De wijzen uit het oosten arriveren waarschijnlijk pas in Jeruzalem na de presentatie van de pasgeboren Koning in de tempel als Hij 40 dagen oud is.
Deze wijzen (‘magi’ of ‘magiërs’, in het Grieks ‘magoi’), zijn waarschijnlijk Babylonische astrologen.
De term ‘wijzen’ komt ook voor in Daniël 2 vers 12 en 48.
Net als de ‘wijzen’ of tovenaars in Egypte in de tijd van Jozef en Mozes, houden ze zich bezig met het op occulte wijze interpreteren van dromen en bijzondere tekenen aan de sterrenhemel.
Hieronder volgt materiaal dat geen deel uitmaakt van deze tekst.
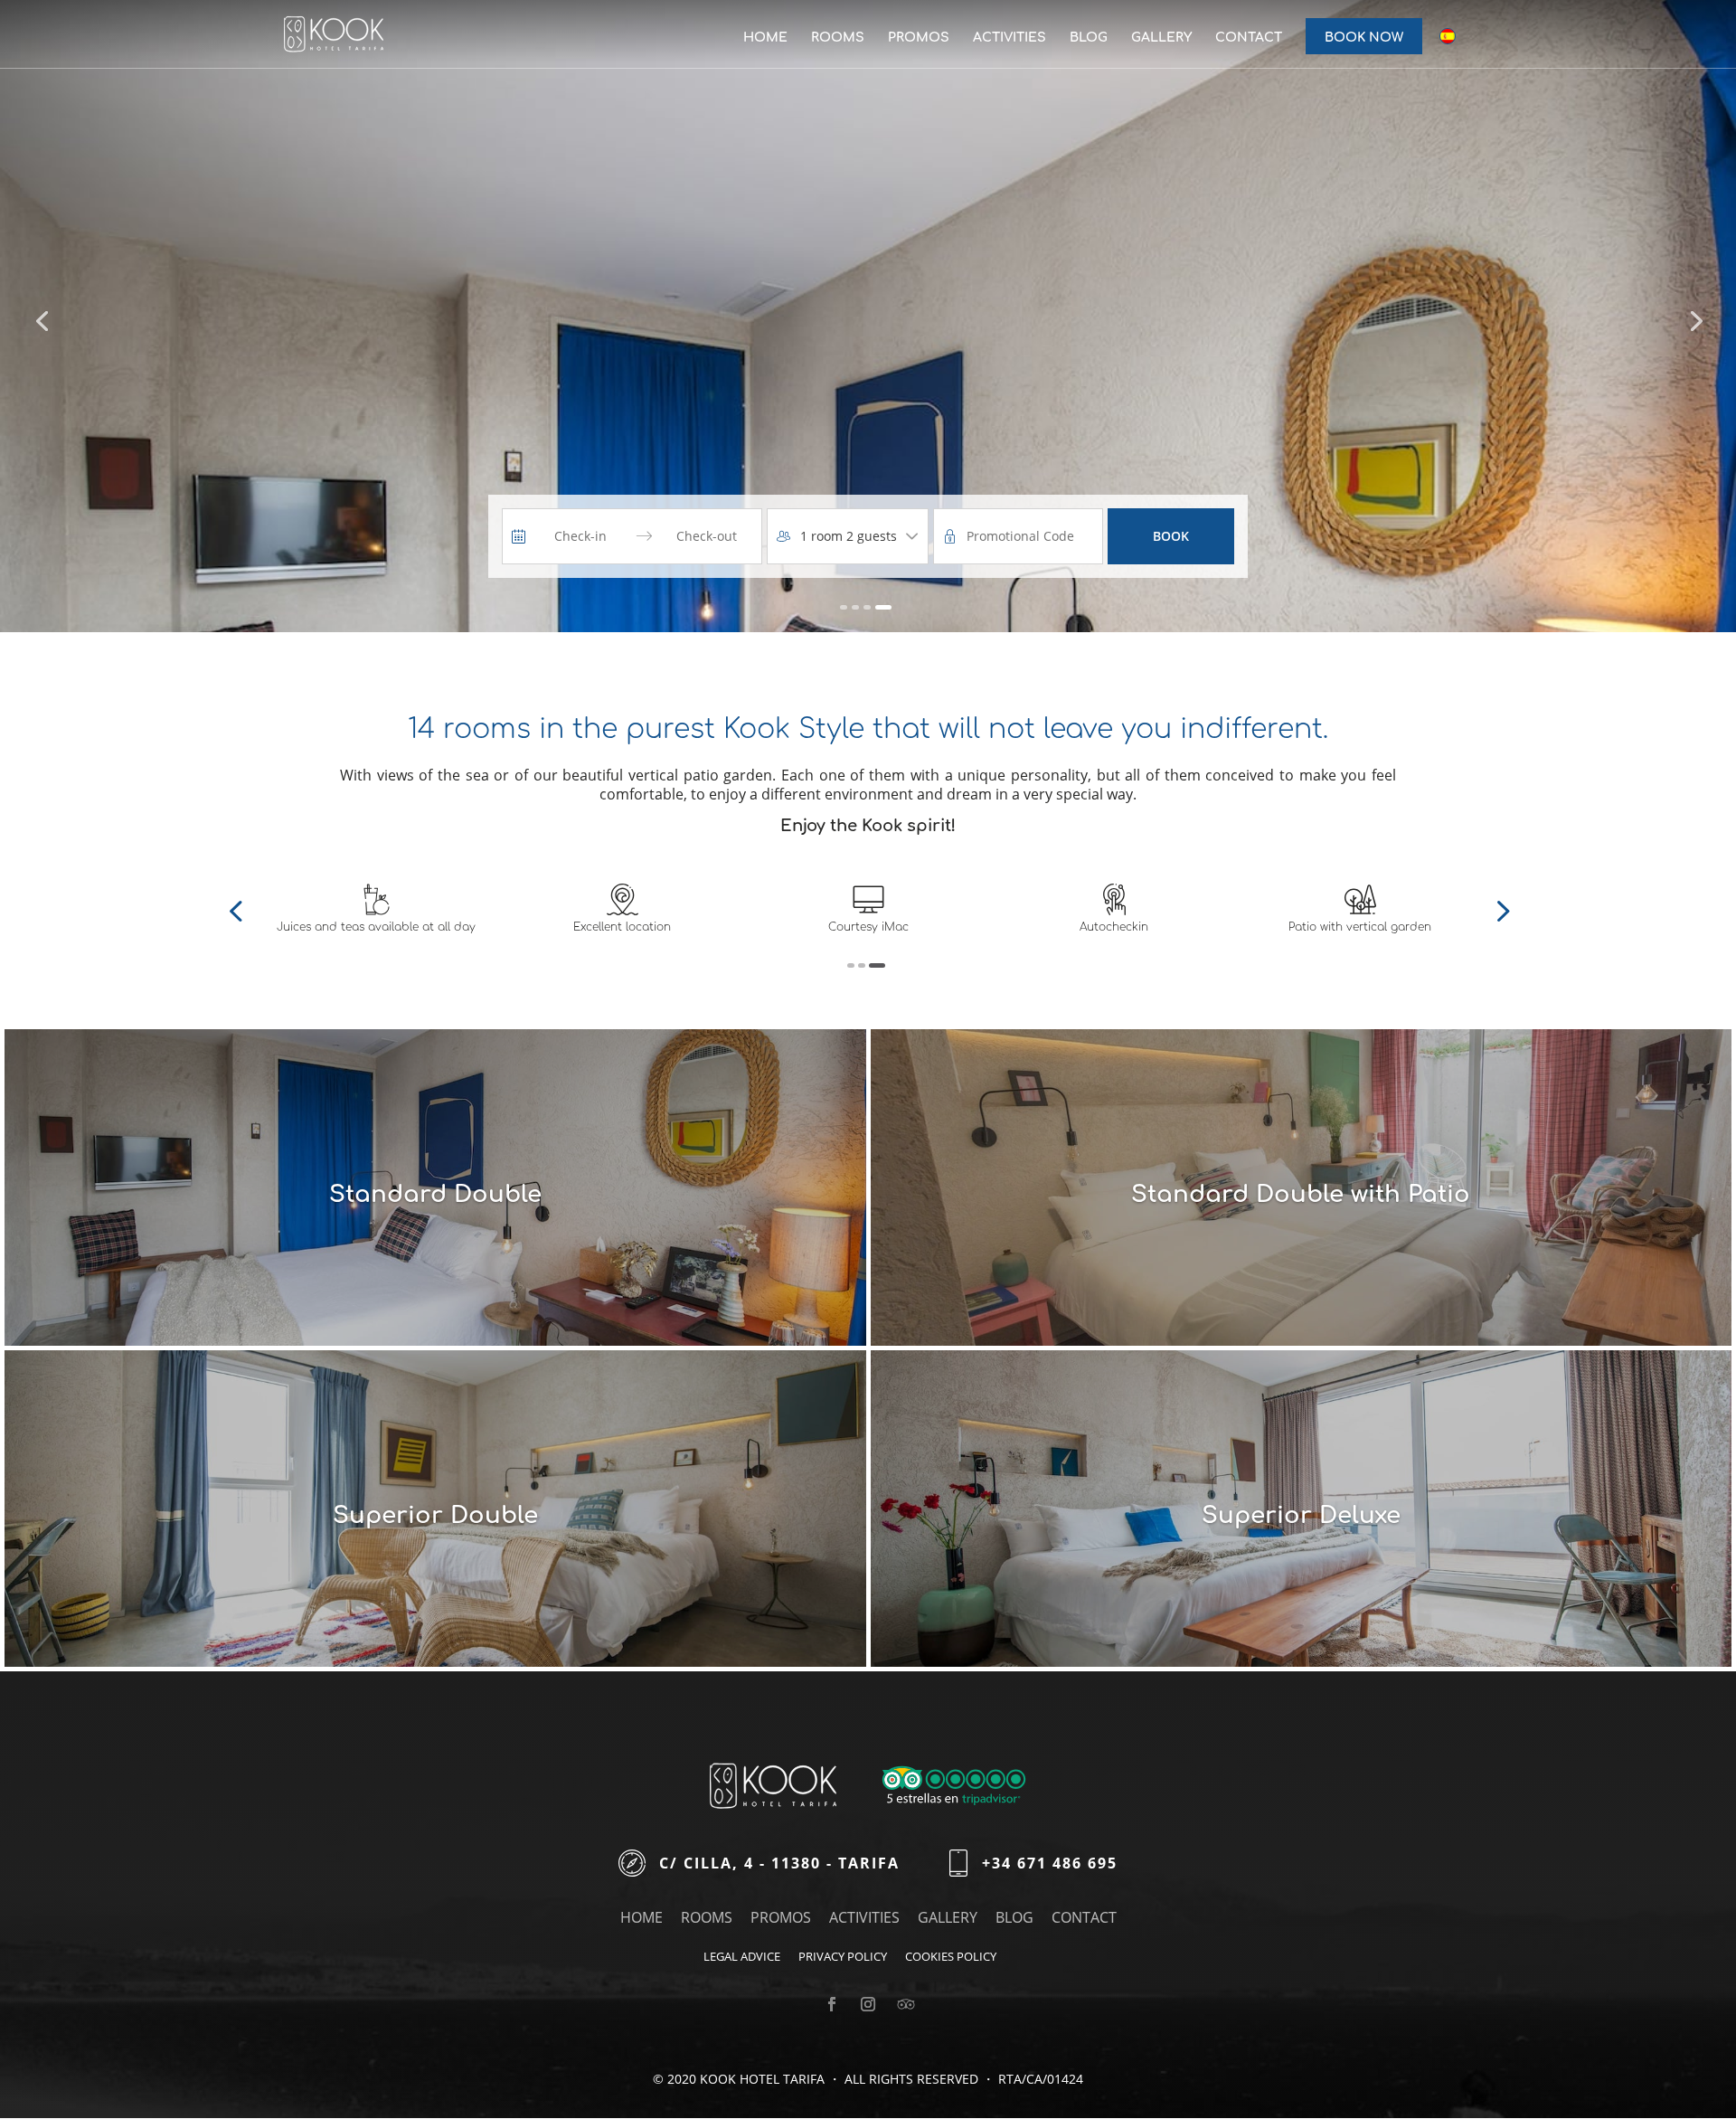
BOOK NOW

De profeet Daniël werd tijdens de ballingschap in Babel
- ongeveer 600 jaar voor de geboorte van Jezus Christus - aangesteld tot hoofd over de wijzen, hoewel hij zelf altijd trouw is gebleven aan de openbaringen van de God van Israël.
In Babel werd de god Bel vereerd.
Mogelijk heeft Daniël toen de profetie over de Messias uit Numeri 24 vers 17 genoemd:
Er zal een ster uit Jakob voortkomen, er zal een scepter uit Israël opkomen…’.
De wijzen die nu Jezus komen aanbidden kenden mogelijk deze profetie.
De Magi waren oorspronkelijk een stam in Medië, die vanaf de zevende eeuw voor Christus’ geboorte genoemd wordt.
Het priestergeslacht oefende grote invloed uit op zowel Perzische als Babylonische vorsten.
Deze heersers hielden bij het nemen van beslissingen rekening met de op occulte wijze verkregen kennis van de wijzen. Ook speelde deze kennis een rol bij het aanstellen van nieuwe regeerders.
De Magi sloten zich later aan bij het Zoroastrisme in Perzië, maar behielden hun traditionele, occulte rituelen.
De geschiedenis van de wijzen uit het oosten laat zien dat God heidenen opzoekt in hun eigen cultuur. En dat Hij hen op de hun vertrouwde wijze openbaart dat de Koning, de Messias, is geboren.
Dat betekent intussen niet dat God astrologie goedkeurt.
De wijzen komen de Koning aanbidden. Hij is op dat moment nog een Kind, maar sinds Zijn hemelvaart troont Hij - boven de sterrenmachten - aan Gods rechterhand in de hemel.
Ver boven alle overheid en macht en kracht en heerschappij en elke naam die genoemd wordt, niet alleen in deze wereld, maar ook in de komende.
Efeze 1 vers 21.
Hun aanbidding staat in schril contrast met de ongelovige reactie van de Joodse overpriesters en schriftgeleerden en van koning Herodes, die het Kind wil doden.
Psalm 72 vers 11:
Ja, alle koningen zullen zich voor Hem neerbuigen,
alle heidenvolken zullen Hem dienen.
Openbaring 22 vers 16:
Ik, Jezus, heb Mijn engel gezonden om bij u in de gemeenten van deze dingen te getuigen.
Ik ben de Wortel en het Nageslacht van David, de blinkende Morgenster.
2 Petrus 1 vers 19:
En wij hebben het profetische woord, dat vast en zeker is, en u doet er goed aan daarop acht te slaan als op een lamp die schijnt in een duistere plaats, totdat de dag aanbreekt en de morgenster opgaat in uw hart.